The scene is first person, myself watching “Beetlejuice” at
the bar of Gladstone Street Pizza, where there is no TV in real life. The movie
is just beginning, which then becomes fullscreen:
A male narrator's voice is heard over an aerial pan of a suburban
neighborhood, a diagonal view of one small wooden house and one larger brick one. They are both one-story, but the larger one hovers over two garages. The narrator explains that his family had swapped houses with the
neighbors since they kept having kids. He hinted at a subtle point of
contention regarding the confusion caused by the neighbors' last-born pair of kids being given the
same first names as he and his sister.
It then pans to the mom and dad emerging from their
champagne colored luxury vehicle, with a ramp coming out and everyone parading
out of the vehicle after them. The narrator describes each one, first the human children
who are descriptionless and inconsequential, but are quickly followed by the important brand of
hypoallergenic dog. She comes out on a motorized skateboard and has breast implants.

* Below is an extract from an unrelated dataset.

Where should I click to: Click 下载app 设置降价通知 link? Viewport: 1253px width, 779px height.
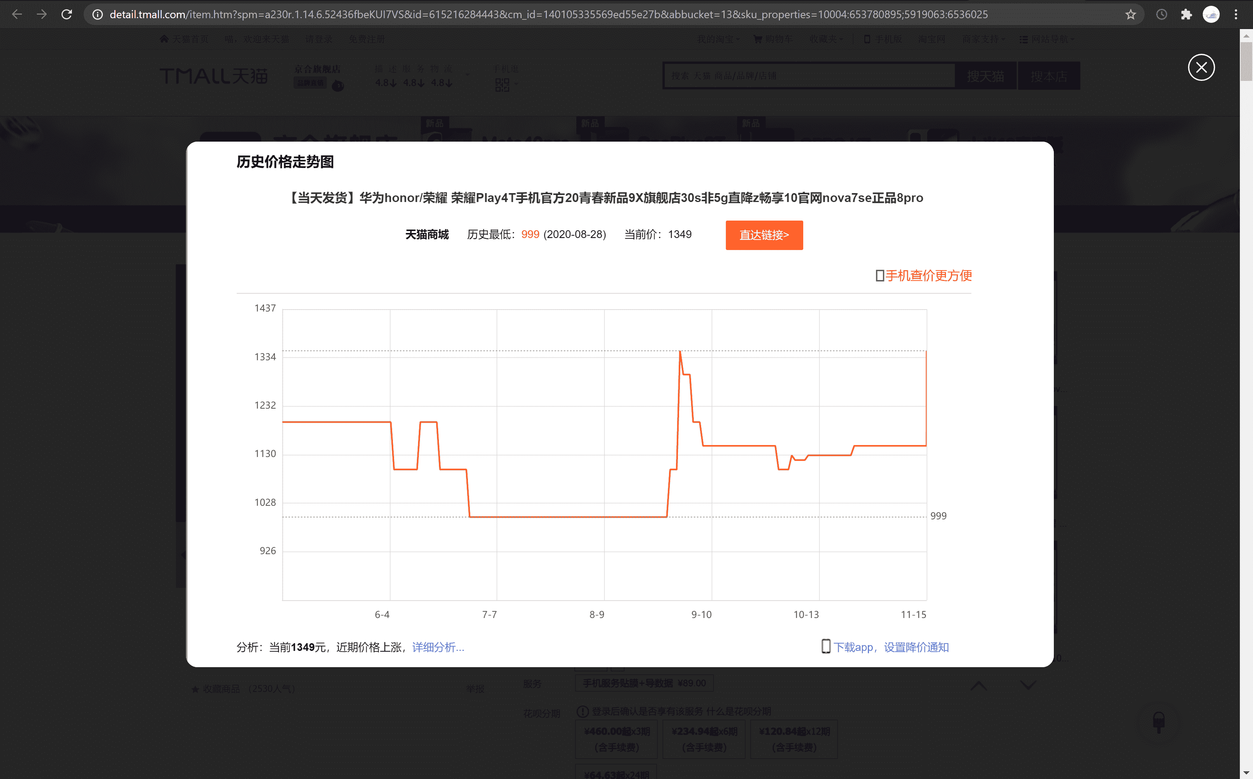tap(891, 647)
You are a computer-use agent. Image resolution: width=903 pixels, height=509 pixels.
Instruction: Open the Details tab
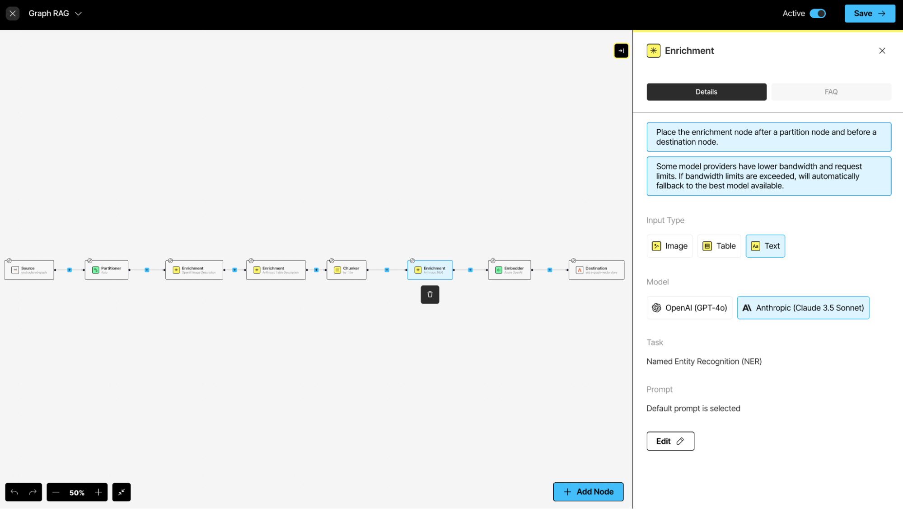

They are furry modest breasts. There’s a second dog, more of a terrier, also on
a motorized board and had “the best calves on a dog despite its inability to
walk” according to the narrator.
Apparently he had implants, too.
Then we see a clip of the human family on an unidentifiable game-show. The narrator describes boring characteristics of his neighbors, but I am absently watching the movie, so I can’t remember what he says about them. They are in front of a velvet
cornflower-crayon colored curtain, posing and attempting to do a classic
nineties “jump up and have the camera freeze on a shot of everyone in the air and
looking great” but it fails fabulously and they are mid-smile and squatting
instead. Mom looks the most awkward, but
is the only person with any remarkable features, resembling Sarah Silverman.
There is suddenly a flash of another scene from the middle
of the movie. Lidia (a Walgreen's version, not Winona Ryder) is in a dark kitchen,
trying to avoid dancing at a party of ghouls. She’s
cornered by a looming male figure: a smelly, overbearing angel. In this world,
angels are filled with straw. The angel
doesn’t resemble the archetype—it looks like Lux Interior in an ill-fitting
tuxedo. Our heroine finally gets annoyed
by his odor and unremarkable dancing and, squinting, pulls handfuls of straw out of the Lux-alike's abdomen. A second angel, also very unlike the
archetype, is roughly two feet tall, can float and is wearing what would annoy
you if you saw someone in public dressed up as a circus performer for no good
reason. He solemnly snatches pathetically small piles of straw in trips,
floating in the style of a bumble-bee to stuff back into the Lux-alike who is lying
dramatically on his back like Goya etched him.
The floating angel shakes his head disapprovingly at Lidia without looking at her directly and mutters
in a tiny voice “so naughty, so naughty” as he takes endless trips stuffing his
friend.
Before I forget, it then returns to first-person. A guy at the bar leans over to explain to me
why the family’s failed freeze frame is funny.